Die Bewertung, was so eine Security Analysis und das zugehörige Site Seal wert sind, dürfte nun jeder selbst vornehmen können.
Doch das Problem ist viel breiter aufgehängt:
Site Seals
Soweit ich mich erinnere, haben die SSL-Zertifikatsverkäufer mit diesen sogenannten site seals angefangen. Die Anbieter verschaukeln damit ihre Kunden, indem sie ihnen suggerieren, dass damit die Website des Kunden "vertrauenswürdiger" wird. In Wahrheit ist es aber nur eine Marketingaktion, um kostenlos Werbung für ihren Firmennamen auf Websites von Kunden zu bekommen.
Eine Anfrage bei der Suchmaschine der Wahl fördert dann auch schnell eine (abgekürzte) Liste zu Tage:
- Thawte:
- Das thawte Siegel für vertrauenswürdige Websites ist ein dynamisches, auf Ihrer Website erscheinendes Bild, das Besuchern auf den ersten Blick zeigt, dass Ihre Website vertrauenswürdig ist, validiert ist und mit Ihnen absolut sichere Transaktionen möglich sind.
- DigiCert:
- DigiCert® SSL Site Seal Means TRUST
- GeoTrust:
- Ein sichtbares Zeichen von Sicherheit
- RapidSSL:
- Display your "Secured by RapidSSL" site seal prominently to ensure your customers are instantly assured that their details will be secured by the SSL provided by your RapidSSL certificate.
- InstantSSL:
- Promoting your secure site is the ideal way to help customers feel safe and confident in using your secure online services.
und viele mehr ...
Warum das so ist erklärt keiner der Anbieter. Außer Marketinggefasel findet sich dazu nichts substanzielles, und das hat auch seinen Grund:
Solange diese Siegel nicht vom Browser selbst kommen sind sie vollkommen wertlos.
Dabei hat jeder Browser solche "Siegel". Als Beispiel liefert der Mozilla Firefox bei einem Klick auf den grün (starkes Zertifikat) oder blau (schwaches Zertifikat) hinterlegten Zertifikatsnamen in der Adreßleiste:
Natürlich hat jeder Zertifikatsverkäufer in irgendwelchen Klauseln stehen, dass man das Site Seal nicht mißbräuchlich verwenden darf, aber:
- wer von denen, die extrem anfällig für solche Angriffe sind, weil sie keine Ahnung haben, klickt schon auf das Siegel und vor allem, wer von denen kann dann bewerten, was er an Information erhält?

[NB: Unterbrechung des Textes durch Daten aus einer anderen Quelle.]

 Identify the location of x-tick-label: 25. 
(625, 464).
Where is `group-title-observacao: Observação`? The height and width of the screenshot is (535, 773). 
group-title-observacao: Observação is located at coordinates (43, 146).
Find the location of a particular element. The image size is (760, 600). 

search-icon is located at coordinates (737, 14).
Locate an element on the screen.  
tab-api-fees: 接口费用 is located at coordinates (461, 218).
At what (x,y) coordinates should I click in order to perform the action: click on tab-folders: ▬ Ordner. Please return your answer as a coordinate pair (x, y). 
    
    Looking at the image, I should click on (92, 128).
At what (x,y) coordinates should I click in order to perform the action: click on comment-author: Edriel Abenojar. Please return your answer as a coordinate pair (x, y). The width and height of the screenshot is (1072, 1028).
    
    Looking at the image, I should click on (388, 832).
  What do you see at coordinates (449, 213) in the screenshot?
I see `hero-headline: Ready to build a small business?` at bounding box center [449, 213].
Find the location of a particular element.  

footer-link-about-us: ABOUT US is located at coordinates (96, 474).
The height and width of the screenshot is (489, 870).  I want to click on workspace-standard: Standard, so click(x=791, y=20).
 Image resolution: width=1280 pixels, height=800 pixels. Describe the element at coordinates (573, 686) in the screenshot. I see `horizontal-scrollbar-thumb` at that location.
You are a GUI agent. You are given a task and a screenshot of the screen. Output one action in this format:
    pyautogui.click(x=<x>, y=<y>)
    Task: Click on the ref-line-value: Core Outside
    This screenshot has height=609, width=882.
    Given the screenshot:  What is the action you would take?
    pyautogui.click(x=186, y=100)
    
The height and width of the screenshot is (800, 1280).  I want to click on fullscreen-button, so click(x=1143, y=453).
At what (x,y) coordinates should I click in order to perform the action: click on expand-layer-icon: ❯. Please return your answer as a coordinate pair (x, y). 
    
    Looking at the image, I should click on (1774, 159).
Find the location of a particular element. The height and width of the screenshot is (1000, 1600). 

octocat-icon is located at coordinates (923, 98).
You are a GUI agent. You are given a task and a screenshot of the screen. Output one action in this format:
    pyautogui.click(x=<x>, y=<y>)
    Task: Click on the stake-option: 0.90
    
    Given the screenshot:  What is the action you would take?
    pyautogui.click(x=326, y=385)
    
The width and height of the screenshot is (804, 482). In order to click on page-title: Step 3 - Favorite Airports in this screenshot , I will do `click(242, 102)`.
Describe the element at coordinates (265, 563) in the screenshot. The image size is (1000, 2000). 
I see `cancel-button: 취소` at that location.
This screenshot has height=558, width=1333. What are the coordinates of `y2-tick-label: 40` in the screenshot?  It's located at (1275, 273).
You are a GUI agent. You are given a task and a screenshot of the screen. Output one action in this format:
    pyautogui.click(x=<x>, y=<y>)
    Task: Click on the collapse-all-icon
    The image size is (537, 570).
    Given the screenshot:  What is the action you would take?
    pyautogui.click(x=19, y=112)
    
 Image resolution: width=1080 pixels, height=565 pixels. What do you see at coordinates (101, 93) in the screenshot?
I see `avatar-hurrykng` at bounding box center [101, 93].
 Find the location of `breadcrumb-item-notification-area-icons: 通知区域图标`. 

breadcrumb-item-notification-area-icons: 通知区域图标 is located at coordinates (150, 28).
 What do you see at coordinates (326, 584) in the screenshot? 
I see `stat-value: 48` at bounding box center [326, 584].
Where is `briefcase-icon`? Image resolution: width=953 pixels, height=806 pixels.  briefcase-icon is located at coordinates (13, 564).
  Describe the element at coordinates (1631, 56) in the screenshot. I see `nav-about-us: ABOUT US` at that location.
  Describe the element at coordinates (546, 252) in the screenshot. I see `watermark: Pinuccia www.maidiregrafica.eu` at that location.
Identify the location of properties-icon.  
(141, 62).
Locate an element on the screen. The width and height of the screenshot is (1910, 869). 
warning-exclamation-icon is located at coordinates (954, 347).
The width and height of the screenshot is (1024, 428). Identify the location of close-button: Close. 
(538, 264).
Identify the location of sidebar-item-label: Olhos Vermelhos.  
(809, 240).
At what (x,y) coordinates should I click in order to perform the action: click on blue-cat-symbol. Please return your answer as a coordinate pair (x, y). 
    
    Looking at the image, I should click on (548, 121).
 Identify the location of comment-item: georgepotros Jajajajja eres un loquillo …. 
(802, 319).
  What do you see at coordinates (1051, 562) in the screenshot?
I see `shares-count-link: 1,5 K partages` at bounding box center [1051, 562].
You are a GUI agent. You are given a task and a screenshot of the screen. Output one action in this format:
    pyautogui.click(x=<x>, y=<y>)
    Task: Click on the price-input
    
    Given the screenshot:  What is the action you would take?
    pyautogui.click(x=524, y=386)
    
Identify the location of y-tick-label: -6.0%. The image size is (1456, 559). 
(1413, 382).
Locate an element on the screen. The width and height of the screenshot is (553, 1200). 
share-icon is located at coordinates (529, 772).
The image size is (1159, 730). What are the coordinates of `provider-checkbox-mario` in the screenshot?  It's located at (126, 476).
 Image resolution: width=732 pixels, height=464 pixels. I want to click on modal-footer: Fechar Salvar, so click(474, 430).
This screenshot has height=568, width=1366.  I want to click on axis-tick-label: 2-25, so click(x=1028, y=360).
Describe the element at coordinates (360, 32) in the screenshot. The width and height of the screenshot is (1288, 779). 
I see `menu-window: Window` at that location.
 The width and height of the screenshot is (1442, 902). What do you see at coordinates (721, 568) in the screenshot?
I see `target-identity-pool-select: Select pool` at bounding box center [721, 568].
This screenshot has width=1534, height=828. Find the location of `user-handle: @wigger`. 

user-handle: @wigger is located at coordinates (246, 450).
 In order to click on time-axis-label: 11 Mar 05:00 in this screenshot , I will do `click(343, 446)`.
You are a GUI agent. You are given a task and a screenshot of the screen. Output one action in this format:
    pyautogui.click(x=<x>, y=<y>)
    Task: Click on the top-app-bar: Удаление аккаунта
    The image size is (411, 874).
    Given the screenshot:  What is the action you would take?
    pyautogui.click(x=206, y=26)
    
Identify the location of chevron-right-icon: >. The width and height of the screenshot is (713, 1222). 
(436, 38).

- wann haben solche Einschränkungen Kriminelle jemals abgehalten?
Was also passiert ist genau das Gegenteil von dem, was die SSL-Zertifikatsverkäufer suggerieren wollen:
Durch die Site Seals werden die Besucher in eine trügerische Sicherheit gewiegt. Sie werden davon abgehalten sich selbst anhand der Informationen, die ihnen ihr Browser liefert, ein reales Bild zu machen und im Zweifelsfall wird der Benutzer einem gefälschten Site Seal mehr Glauben schenken als der Warnung seines Browsers.
Hört also bitte - sowohl SSL-Zertifikatsverkäufer als auch Website-Betreiber - mit diesem Blödsinn auf.